WASHINGTON — A federal judge Sept. 13 said the U.S. policy, Deferred Action for Childhood Arrivals, known as DACA, is illegal and extended a current injunction barring new applicants to the program but keeping it in place for current recipients.
The Obama-era policy prevents the deportation of hundreds of thousands of immigrants brought to the U.S. as children by their parents without legal documentation. It allows qualifying participants, called Dreamers, to work, go to college, get health insurance, and a driver’s license. The policy has repeatedly faced legal battles and now will likely again go to the Supreme Court — for the third time.
In his 40-page ruling, U.S. District Judge Andrew Hanen sided with Texas and eight other states that filed a lawsuit to stop the program. This judge issued a similar ruling in 2021 that was affirmed by the Fifth Circuit Court of Appeals last year but the court asked him to review new regulations on the DACA program published by the Department of Homeland Security
“While sympathetic to the predicament of DACA recipients and their families, this court has expressed its concerns about the legality of the program for some time,” the Texas-based judge said in the Sept. 13 ruling.
The judge emphasized that the solution to help children of immigrants “lies with the legislature” not with executive or judicial branches of government “even to fill a void.”

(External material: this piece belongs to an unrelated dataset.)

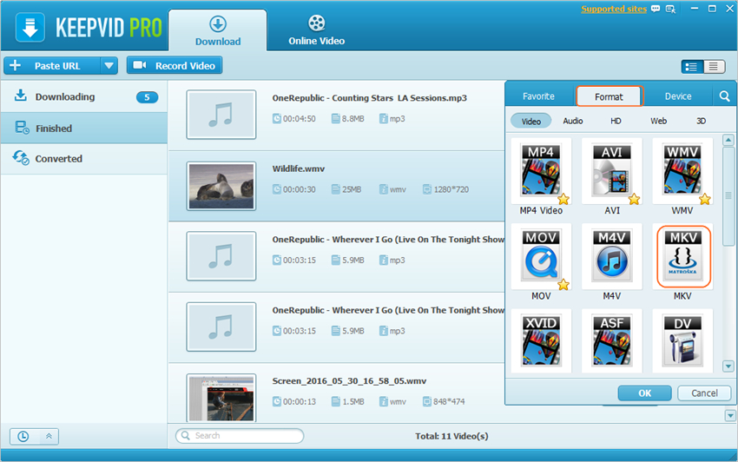Select the MOV QuickTime format icon
Screen dimensions: 738x462
pyautogui.click(x=541, y=256)
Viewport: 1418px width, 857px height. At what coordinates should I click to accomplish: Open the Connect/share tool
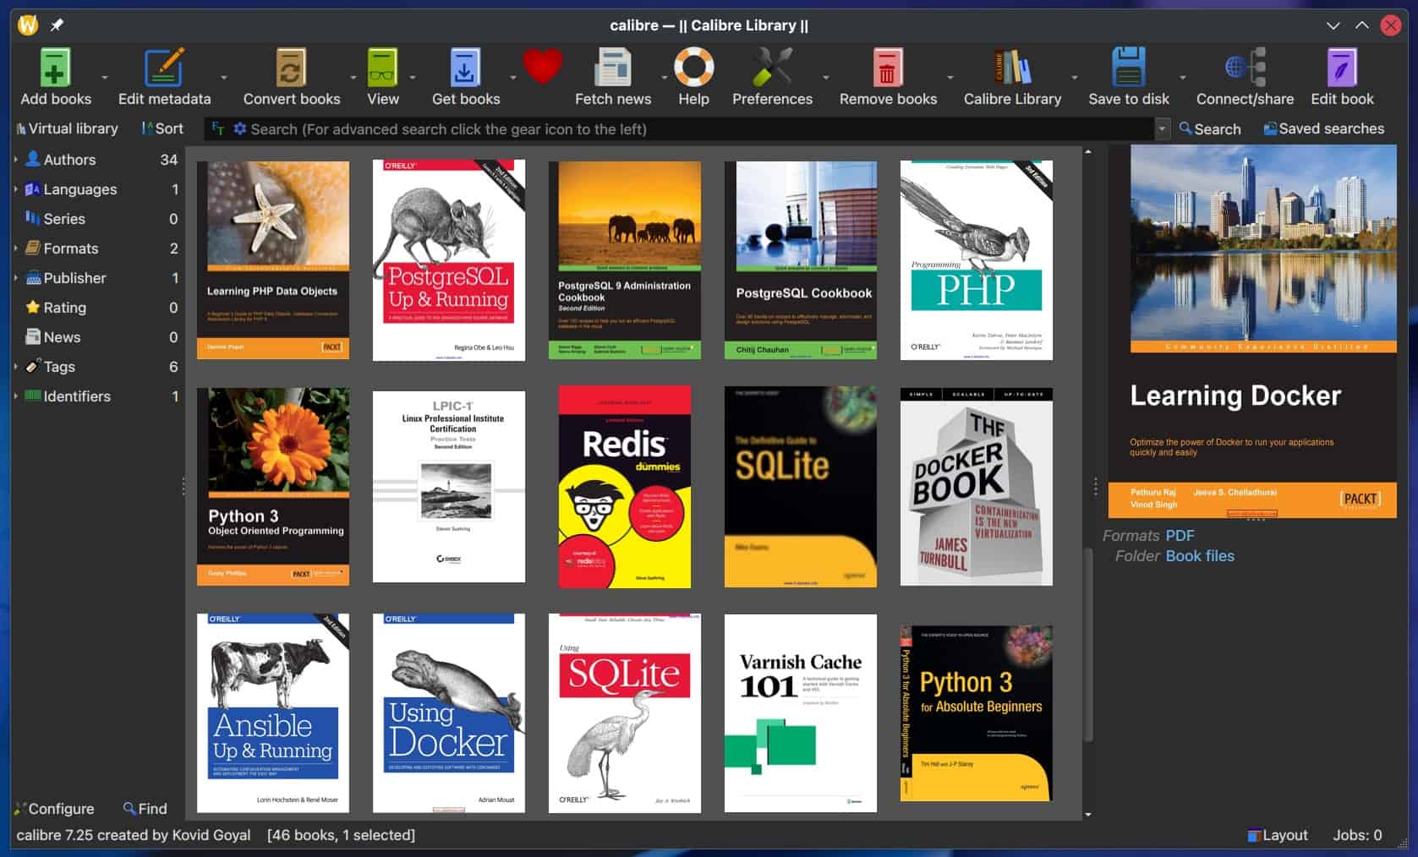(1243, 68)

Cabrini Immigrant Services of New York City, a Catholic social service agency, said it was “incredibly disappointed by Judge Hanen’s cruel and inhumane ruling that DACA is unconstitutional.
“This is a devastating blow to many of our community members, throwing their lives once again into limbo,” the group said in a Sept. 13 post on X, the former Twitter platform.
The Biden administration, which had attempted to satisfy Hanen’s previous concerns with a revised version of DACA effective last year, criticized the judge’s ruling and will likely appeal it.
“As we have long maintained, we disagree with the District Court’s conclusion that DACA is unlawful, and will continue to defend this critical policy from legal challenges,” White House spokeswoman Karine Jean-Pierre said in a Sept. 13 statement.
Alejandro Mayorkas, secretary of the U.S. Department of Homeland Security, said current DACA recipients will not lose their protection but said in a statement that the new ruling affects “the security and stability of more than half a million Dreamers who have contributed to our communities.”
Hanen said the federal government’s updated version of DACA remained illegal because he said it was essentially the same as it had been before which he had already determined was unconstitutional. In that ruling, the judge said the states had standing to file suit because they had been harmed by health care and education expenses from the DACA policy.
The states that filed suit — Texas, Alabama, Arkansas, Louisiana, Nebraska, South Carolina, West Virginia, Kansas, and Mississippi – also argued that President Barack Obama, who created the program by executive order, did not have the authority to do so because he bypassed Congress.
When the federal appeals court affirmed Hanen’s initial ruling last year, Catholic immigration advocates said it was another signal that permanent legislation is needed to protect young immigrants from deportation and put them on a path to U.S. citizenship.
And the previous year, after Hanen’s decision against DACA, Bishop Mario Dorsonville, then-chairman of the Committee on Migration of the U.S. Conference of Catholic Bishops, said the bishops were disappointed but they also knew that DACA “was never meant to be a permanent solution for Dreamers.” He said at the time that this issue calls for Congress to do something.
For years, DACA has been unsettled. In 2016, the Supreme Court deadlocked 4-4 over an expanded version of the program. Four years later, the high court ruled 5-4 that the Trump administration improperly ended DACA, allowing it to stay in place.